[Top][All Lists]
[Date Prev][Date Next][Thread Prev][Thread Next][Date Index][Thread Index]
i18n: special letter(s?) cause regular expression error in match() and w
From: |
R. Bijlsma |
Subject: |
i18n: special letter(s?) cause regular expression error in match() and wrong length() |
Date: |
Sat, 03 Jan 2009 18:44:27 +0100 |
User-agent: |
Icedove 1.5.0.14eol (X11/20080724) |
Dear gawk writers,
The attached script bug_special_letters.awk proves and analysis a bug
in gawk 3.1.6, namely that the special letter é (='e) is treated badly
by match() and by length().
System: The precompiled package of Ubuntu 8.10, Intrepid.

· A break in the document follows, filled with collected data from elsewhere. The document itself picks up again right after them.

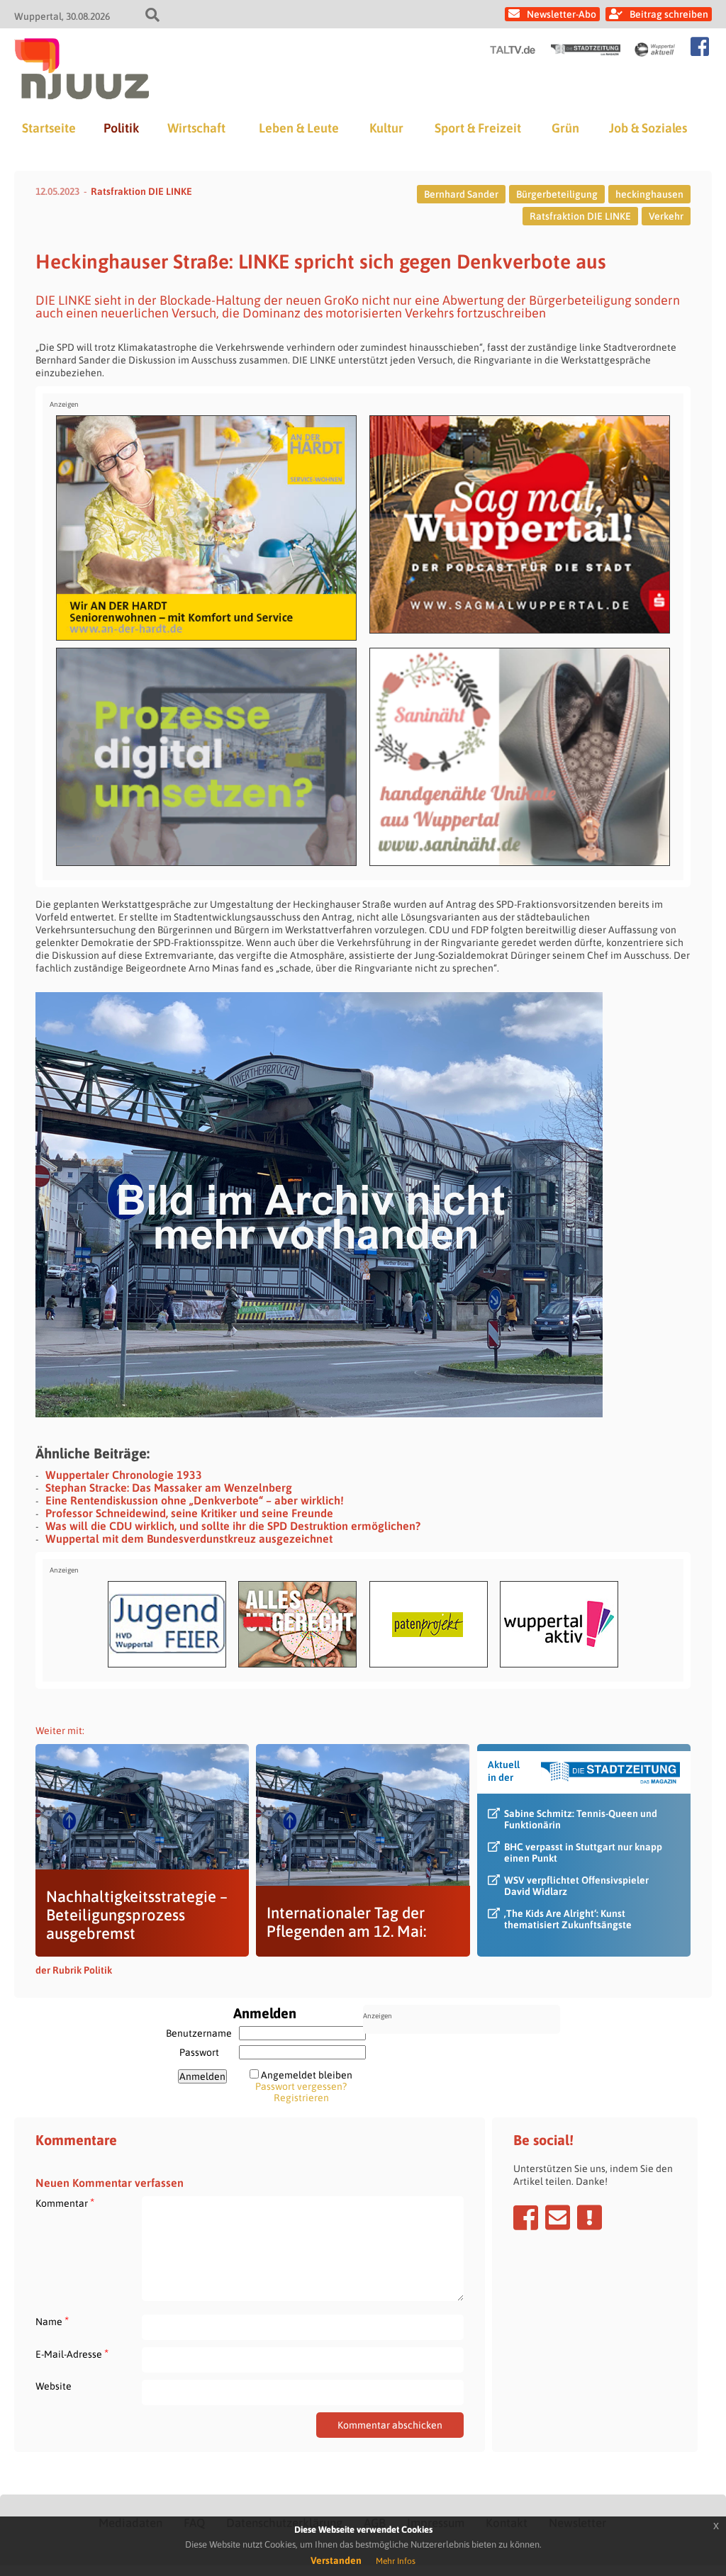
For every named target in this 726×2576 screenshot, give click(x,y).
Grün (565, 127)
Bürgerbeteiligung (557, 194)
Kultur (386, 127)
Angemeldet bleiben (306, 2075)
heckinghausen (649, 194)
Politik (121, 127)
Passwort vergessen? (301, 2086)
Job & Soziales (648, 127)
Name (52, 2321)
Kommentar (64, 2203)
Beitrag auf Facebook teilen (525, 2217)
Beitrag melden (589, 2217)
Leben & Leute (299, 127)
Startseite (49, 127)
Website (53, 2386)
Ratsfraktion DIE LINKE (141, 191)
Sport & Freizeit (478, 127)
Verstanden (336, 2560)
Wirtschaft (196, 127)
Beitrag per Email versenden (557, 2217)
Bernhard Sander (461, 194)
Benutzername (199, 2033)
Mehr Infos (395, 2561)
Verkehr (666, 216)
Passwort (199, 2052)
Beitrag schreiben (669, 14)
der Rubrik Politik (73, 1970)
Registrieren (301, 2097)
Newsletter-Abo (561, 14)
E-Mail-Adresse (71, 2354)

The script is its own test input, and also contains all explanations,
here a summary:
In match(), the /./ expression does not match the special letter é (='e),
while it is matched by ~.
Furthermore, match() may match a line containing an é, but set RLENGTH
to -2.
Length() counts upto the first occurance of é and ignores the rest of
the line.
It seems that the problem is related to the chosen language and
character encoding.
I have LANG=en_US.UTF-8.
Best regards,
Rita Bylsma
#
# NAME
# bug_special_letters.awk :: Proves and analysis a bug in gawk 3.1.6 (The
precompiled package of Ubuntu 8.10, Intrepid).
# Namely that the special letter é (='e) is
treated badly by match() and by length().
#
# SYNOPSIS
# grep '^# ' bug_special_letters.awk To read the
proof as found on my system.
# gawk -f bug_special_letters.awk bug_special_letters.awk To test on your
own system.
#
#
# DESCRIPTION
#
# In match(), the /./ expression does not match the special letter é (='e),
while it is matched by ~.
# Furthermore, match() may match a line containing an é, but set RLENGTH to -2.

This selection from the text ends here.